Und um nur eine weitere Besonderheit zu nennen:
Sie arbeiten sehr oft und intensiv mit Künstlern zusammen, – mit Betonung auf zusammen, nicht in dem oft anzutreffenden Verfahren: Erst der Bau, dann die Kunst.

Plakativ formuliert: Ihre Werke entstehen INSIDE OUT, nicht OUTSIDE IN.

Und weil aus dem Zusammenspiel, aus der Fusion aller dieser Faktoren fast notgedrungen Einmaliges entsteht, lässt sich ihre Lösung oft nicht in gesetzte Beurteilungssysteme einordnen. Somit ist einer bei der Begegnung mit einem neuen Werk von HdM Herzog & de Meuron – je nach seiner inneren Ausrichtung – erbost, enttäuscht, überrascht, befriedigt, bereichert, beglückt, begeistert, – aber kaum je gleichgültig.

Mit der Öffnung der Fotosammlung und der Kunstsammlung werden eine breite Dokumentationen der Welt der Photographie und der Bestände ihrer sehr persönlich geprägten Kunstsammlung zugänglich gemacht.

Mit der angestrebten Vermittlung ihres architektonischen Werks kommt aber eine Dimension hinzu.
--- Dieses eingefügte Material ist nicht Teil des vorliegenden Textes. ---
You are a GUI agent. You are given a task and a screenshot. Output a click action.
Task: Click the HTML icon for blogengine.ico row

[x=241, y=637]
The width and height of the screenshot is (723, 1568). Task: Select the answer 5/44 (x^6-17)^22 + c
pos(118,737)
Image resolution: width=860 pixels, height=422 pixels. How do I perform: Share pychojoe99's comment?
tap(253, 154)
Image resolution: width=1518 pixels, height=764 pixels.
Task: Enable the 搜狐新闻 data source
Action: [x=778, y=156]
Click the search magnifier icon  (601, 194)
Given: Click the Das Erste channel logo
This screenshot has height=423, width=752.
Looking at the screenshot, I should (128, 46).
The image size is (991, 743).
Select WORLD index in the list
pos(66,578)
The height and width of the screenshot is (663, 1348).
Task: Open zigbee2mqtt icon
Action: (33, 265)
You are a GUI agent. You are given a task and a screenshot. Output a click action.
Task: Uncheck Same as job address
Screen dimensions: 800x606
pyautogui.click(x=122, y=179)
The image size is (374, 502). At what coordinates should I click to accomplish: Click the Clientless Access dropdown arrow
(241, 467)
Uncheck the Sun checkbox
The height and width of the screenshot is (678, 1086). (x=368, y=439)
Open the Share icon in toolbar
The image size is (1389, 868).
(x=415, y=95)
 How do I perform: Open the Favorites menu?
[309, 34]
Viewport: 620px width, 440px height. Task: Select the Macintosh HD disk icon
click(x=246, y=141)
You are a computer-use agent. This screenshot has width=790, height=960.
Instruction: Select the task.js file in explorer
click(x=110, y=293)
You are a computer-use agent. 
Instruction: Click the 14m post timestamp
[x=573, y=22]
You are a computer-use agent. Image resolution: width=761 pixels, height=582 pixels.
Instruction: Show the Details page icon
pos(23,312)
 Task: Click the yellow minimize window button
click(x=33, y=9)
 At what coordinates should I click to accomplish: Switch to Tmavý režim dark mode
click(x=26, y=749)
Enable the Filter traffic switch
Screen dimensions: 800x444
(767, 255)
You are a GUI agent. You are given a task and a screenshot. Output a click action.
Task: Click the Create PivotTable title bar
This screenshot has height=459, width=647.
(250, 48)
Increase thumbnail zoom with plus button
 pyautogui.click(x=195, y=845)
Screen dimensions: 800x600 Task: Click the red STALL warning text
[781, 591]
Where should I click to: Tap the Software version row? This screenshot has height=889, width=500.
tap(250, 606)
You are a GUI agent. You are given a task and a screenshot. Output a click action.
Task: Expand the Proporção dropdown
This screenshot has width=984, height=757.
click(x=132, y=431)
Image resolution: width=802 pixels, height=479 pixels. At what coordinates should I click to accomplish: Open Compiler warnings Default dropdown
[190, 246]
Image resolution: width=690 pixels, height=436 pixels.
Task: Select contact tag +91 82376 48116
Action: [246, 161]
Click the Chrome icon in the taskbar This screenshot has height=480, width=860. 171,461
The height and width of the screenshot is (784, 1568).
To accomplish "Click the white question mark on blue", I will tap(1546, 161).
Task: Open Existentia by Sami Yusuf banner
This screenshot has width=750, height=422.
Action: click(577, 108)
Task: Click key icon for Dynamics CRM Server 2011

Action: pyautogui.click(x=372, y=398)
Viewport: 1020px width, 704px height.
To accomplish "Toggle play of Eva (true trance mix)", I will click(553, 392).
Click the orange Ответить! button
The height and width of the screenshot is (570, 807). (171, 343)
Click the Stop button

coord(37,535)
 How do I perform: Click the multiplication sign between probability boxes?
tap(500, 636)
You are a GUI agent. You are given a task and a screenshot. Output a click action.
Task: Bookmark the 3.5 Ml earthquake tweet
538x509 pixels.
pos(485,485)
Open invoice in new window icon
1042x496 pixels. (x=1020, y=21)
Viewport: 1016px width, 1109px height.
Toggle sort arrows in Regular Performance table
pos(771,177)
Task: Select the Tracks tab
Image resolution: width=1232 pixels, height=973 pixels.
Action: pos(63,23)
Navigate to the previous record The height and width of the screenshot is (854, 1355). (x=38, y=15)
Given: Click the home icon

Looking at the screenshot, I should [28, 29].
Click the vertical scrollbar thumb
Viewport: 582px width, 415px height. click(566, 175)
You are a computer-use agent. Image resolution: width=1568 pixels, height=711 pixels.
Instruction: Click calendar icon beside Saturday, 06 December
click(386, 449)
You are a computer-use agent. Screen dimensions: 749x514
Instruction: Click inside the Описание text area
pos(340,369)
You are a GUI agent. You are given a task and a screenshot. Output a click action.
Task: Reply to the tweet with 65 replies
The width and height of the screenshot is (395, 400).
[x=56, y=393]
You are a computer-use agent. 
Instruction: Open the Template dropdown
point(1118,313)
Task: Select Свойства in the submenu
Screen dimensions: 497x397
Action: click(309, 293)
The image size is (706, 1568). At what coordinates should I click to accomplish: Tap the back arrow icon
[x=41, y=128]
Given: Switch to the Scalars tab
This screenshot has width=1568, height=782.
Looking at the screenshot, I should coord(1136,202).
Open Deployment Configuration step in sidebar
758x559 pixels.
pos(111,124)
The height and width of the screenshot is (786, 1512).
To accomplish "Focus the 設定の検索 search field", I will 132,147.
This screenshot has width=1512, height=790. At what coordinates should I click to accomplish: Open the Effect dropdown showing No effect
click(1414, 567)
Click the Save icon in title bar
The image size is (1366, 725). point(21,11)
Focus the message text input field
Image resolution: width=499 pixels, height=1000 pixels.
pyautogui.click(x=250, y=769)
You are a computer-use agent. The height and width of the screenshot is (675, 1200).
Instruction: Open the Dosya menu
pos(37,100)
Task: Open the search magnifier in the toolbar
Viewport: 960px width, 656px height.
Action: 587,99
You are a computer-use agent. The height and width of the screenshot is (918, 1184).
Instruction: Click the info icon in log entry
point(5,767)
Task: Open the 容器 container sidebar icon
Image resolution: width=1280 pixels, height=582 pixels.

Man kann zwar die Begabungen von Herzog und de Meuron kaum weitergeben, aber man kann ihren Planungsprozess zugänglicher machen, ihren Willen und ihre Fähigkeit, verborgene Kräfte der jeweiligen Aufgabe aufzudecken und damit das Werk zu bereichern. Das scheint mir besonders bedeutsam: Dass dem Planungsprozess eben so grossen Raum gegeben wird, wie dem Produkt selbst.

Dieses Gedankengut, jede Aufgabe sozusagen ab ovo neu anzugehen, an junge Architekten, an Kollegen, an Architektur-Engagierte weiter zu vermitteln, ist sicher eine der noblen Aufgaben der Stiftung.